Mr. Chair, thank you very much.
Dr. Zinger, Madam Miron, it's great to have you in front of the committee.
Madam Miron, I think it's special privilege for members of the committee to have you here and to hear your views this morning on this very important issue.
I'd like to thank you for being so frank and so compelling in your comments. I think this is a problem that the committee is very well aware of and seized with, but that Canadians also are very concerned about. We have to be mindful that we're not inadvertently allowing some of the horrors of the residential school system to creep back in through the Correctional Service. Thank you for your work and your service.

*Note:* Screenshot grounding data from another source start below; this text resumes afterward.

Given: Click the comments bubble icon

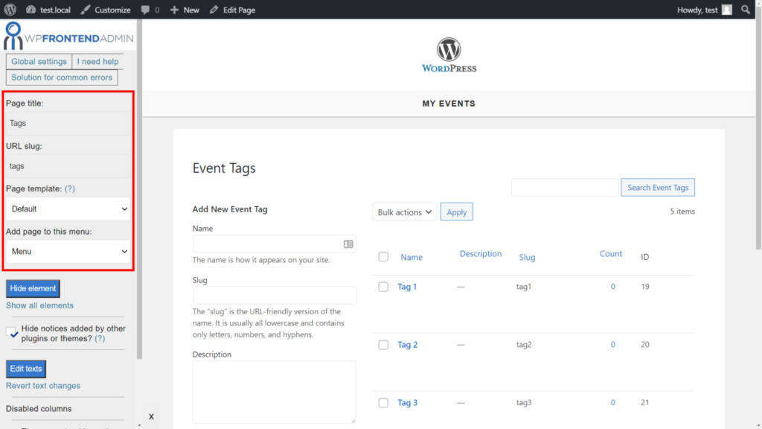Looking at the screenshot, I should pos(144,10).
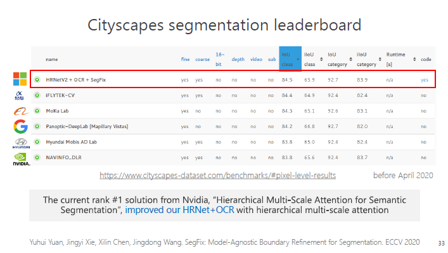Click the Hyundai logo icon
This screenshot has width=448, height=253.
[21, 143]
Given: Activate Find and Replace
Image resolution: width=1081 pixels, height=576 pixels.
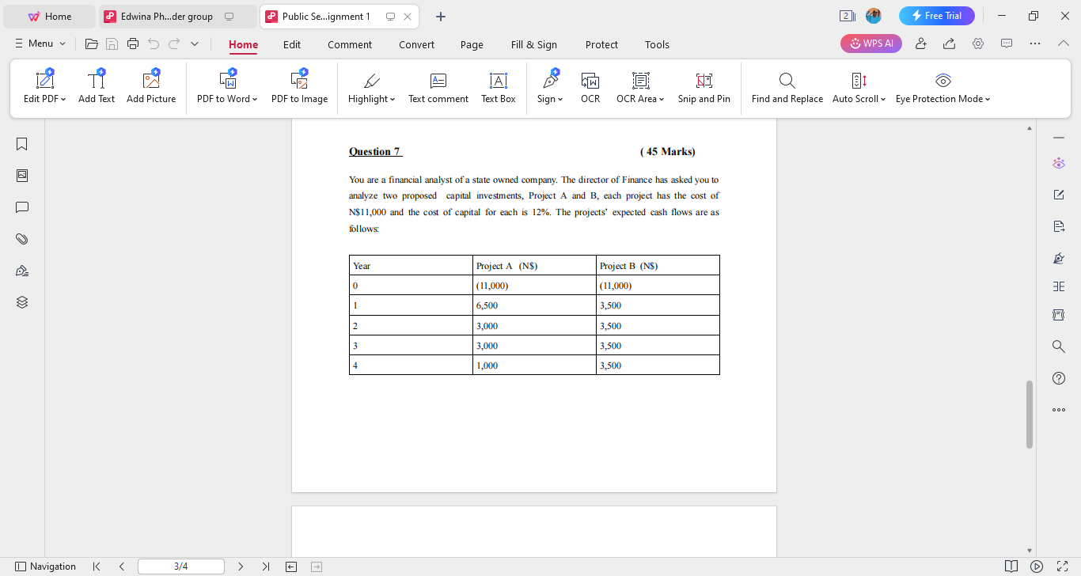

I want to start by drawing your attention to chapter 4 of the “Annual Report of the Office of the Correctional Investigator 2016-2017”. At the end of chapter 4—I'm just going to read them briefly—there are three recommendations:
i. increase the number of Section 81 agreements to include community accommodation options for the care and custody of medium security inmates;
ii. address discrepancies in funding arrangements between CSC and Aboriginal-managed Healing Lodge facilities, and;
iii. maximize community interest and engagement in release planning for Indigenous offenders at the earliest opportunity.
Dr. Zinger, there is no recommendation that is specific to gender issues, even though you, in very compelling terms, had highlighted that 37.9% of the population of female inmates is indigenous.
Is the fact that there is no specific gender recommendation a result of the conclusion that gender applies equally across those three recommendations, or, if you were asked to be a bit more precise, are there specific issues that relate to gender, especially female youth? Girls, as you pointed out, are disproportionately represented, even more so than women, in the corrections system.